During transcription, an enzyme called RNA polymerase wraps itself around the double helix of DNA, using one strand to match nucleotides to make a copy of genetic material – resulting in a newly synthesized strand of RNA that breaks off when transcription is complete. That RNA enables production of proteins, which are essential to all life and perform most of the work inside cells.
Just as with any coherent message, RNA needs to start and stop in the right place to make sense. A bacterial protein called Rho was discovered more than 50 years ago because of its ability to stop, or terminate, transcription. In every textbook, Rho is used as a model terminator that, using its very strong motor force, binds to the RNA and pulls it out of RNA polymerase. But a closer look by these scientists showed that Rho wouldn't be able to find the RNAs it needs to release using the textbook mechanism.

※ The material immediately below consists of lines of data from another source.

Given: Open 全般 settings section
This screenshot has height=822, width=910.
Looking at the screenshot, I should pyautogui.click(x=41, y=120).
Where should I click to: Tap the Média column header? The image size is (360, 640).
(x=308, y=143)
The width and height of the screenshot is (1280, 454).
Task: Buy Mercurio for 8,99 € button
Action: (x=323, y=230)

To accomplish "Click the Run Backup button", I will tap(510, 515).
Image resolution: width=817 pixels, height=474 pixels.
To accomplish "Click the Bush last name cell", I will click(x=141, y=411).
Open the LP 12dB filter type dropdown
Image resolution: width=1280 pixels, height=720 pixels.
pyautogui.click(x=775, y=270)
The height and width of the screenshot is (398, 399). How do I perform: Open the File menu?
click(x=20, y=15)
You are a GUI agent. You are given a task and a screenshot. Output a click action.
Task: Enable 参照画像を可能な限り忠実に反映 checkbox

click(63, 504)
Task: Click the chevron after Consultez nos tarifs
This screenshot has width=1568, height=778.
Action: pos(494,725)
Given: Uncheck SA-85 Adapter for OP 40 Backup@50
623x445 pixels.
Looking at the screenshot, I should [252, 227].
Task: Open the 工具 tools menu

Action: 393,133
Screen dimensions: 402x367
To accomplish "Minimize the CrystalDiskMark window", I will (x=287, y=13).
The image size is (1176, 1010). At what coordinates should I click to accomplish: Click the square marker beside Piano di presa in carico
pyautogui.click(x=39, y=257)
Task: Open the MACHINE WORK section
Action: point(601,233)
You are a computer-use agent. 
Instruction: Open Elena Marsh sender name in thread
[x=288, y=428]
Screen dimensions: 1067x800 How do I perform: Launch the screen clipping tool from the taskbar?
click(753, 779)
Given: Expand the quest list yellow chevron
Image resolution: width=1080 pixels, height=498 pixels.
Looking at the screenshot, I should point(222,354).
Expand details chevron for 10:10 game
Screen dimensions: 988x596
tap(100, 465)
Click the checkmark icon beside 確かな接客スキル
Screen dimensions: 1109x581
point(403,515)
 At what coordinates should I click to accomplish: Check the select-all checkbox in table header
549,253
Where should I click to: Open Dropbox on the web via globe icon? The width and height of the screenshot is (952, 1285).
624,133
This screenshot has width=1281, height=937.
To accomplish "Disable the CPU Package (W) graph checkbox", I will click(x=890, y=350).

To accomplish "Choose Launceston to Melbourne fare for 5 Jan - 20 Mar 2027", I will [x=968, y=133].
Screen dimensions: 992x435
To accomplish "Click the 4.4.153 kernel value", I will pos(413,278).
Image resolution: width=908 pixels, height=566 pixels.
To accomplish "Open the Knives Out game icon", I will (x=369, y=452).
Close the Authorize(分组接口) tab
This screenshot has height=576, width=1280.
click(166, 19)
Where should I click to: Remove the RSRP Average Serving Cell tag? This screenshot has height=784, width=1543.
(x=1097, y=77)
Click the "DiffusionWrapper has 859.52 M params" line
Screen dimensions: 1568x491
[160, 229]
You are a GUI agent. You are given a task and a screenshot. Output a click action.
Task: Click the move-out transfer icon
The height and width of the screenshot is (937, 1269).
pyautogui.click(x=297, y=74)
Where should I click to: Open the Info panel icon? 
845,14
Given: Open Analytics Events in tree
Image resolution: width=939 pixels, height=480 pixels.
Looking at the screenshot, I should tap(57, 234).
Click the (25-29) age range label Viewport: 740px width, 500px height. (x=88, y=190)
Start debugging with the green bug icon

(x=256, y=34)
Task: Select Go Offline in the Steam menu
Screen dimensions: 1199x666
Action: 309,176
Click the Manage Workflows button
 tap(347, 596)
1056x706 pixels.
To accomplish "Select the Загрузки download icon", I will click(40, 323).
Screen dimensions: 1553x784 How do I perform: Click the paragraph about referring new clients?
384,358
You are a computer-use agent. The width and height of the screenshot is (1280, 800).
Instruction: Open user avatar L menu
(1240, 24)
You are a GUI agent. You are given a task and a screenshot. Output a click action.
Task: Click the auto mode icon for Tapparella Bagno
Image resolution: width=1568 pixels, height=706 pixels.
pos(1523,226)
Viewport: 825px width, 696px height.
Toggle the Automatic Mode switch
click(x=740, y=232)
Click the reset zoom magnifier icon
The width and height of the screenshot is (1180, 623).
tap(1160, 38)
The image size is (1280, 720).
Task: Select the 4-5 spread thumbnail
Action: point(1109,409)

"We started studying Rho, and realized it cannot possibly work in ways people tell us it works," said Irina Artsimovitch, co-lead author of the study and professor of microbiology at The Ohio State University.
The research, published online by the journal Science today, Nov. 26, 2020, determined that instead of attaching to a specific piece of RNA near the end of transcription and helping it unwind from DNA, Rho actually "hitchhikes" on RNA polymerase for the duration of transcription. Rho cooperates with other proteins to eventually coax the enzyme through a series of structural changes that end with an inactive state enabling release of the RNA.
The team used sophisticated microscopes to reveal how Rho acts on a complete transcription complex composed of RNA polymerase and two accessory proteins that travel with it throughout transcription.
"This is the first structure of a termination complex in any system, and was supposed to be impossible to obtain because it falls apart too quickly," Artsimovitch said.
"It answers a fundamental question – transcription is fundamental to life, but if it were not controlled, nothing would work. RNA polymerase by itself has to be completely neutral. It has to be able to make any RNA, including those that are damaged or could harm the cell. While traveling with RNA polymerase, Rho can tell if the synthesized RNA is worth making – and if not, Rho releases it."
Artsimovitch has made many important discoveries about how RNA polymerase so successfully completes transcription. She didn't set out to counter years of understanding about Rho's role in termination until an undergraduate student in her lab identified surprising mutations in Rho while working on a genetics project.
Rho is known to silence the expression of virulence genes in bacteria, essentially keeping them dormant until they're needed to cause infection. But these genes do not have any RNA sequences that Rho is known to preferentially bind. Because of that, Artsimovitch said, it has never made sense that Rho looks only for specific RNA sequences, without even knowing if they are still attached to RNA polymerase.
In fact, the scientific understanding of the Rho mechanism was established using simplified biochemical experiments that frequently left out RNA polymerase – in essence, defining how a process ends without factoring in the process itself.
In this work, the researchers used cryo-electron microscopy to capture images of RNA polymerase operating on a DNA template in Escherichia coli, their model system. This high-resolution visualization, combined with high-end computation, made accurate modeling of transcription termination possible.
"RNA polymerase moves along, matching hundreds of thousands of nucleotides in bacteria. The complex is extremely stable because it has to be – if the RNA is released, it is lost," Artsimovitch said. "Yet Rho is able to make the complex fall apart in a matter of minutes, if not seconds. You can look at it, but you can't get a stable complex to analyze."
Using a clever method to trap complexes just before they fall apart enabled the scientists to visualize seven complexes that represent sequential steps in the termination pathway, starting from Rho's engagement with RNA polymerase and ending with a completely inactive RNA polymerase. The team created models based on what they saw, and then made sure that these models were correct using genetic and biochemical methods.
Though the study was conducted in bacteria, Artsimovitch said this termination process is likely to occur in other forms of life.
"It appears to be common," she said. "In general, cells use similar working mechanisms from a common ancestor. They all learned the same tricks as long as these tricks were useful."
Artsimovitch, working with an international research team of collaborators, co-led the study with Markus Wahl, a former Ohio State graduate student now at Freie Universität Berlin.
This work was supported by grants from the German Research Foundation; the German Federal Ministry of Education and Research; the Indian Council of Medical Research; the Department of Biotechnology, Government of India; the National Institutes of Health; and the Sigrid Jusélius Foundation.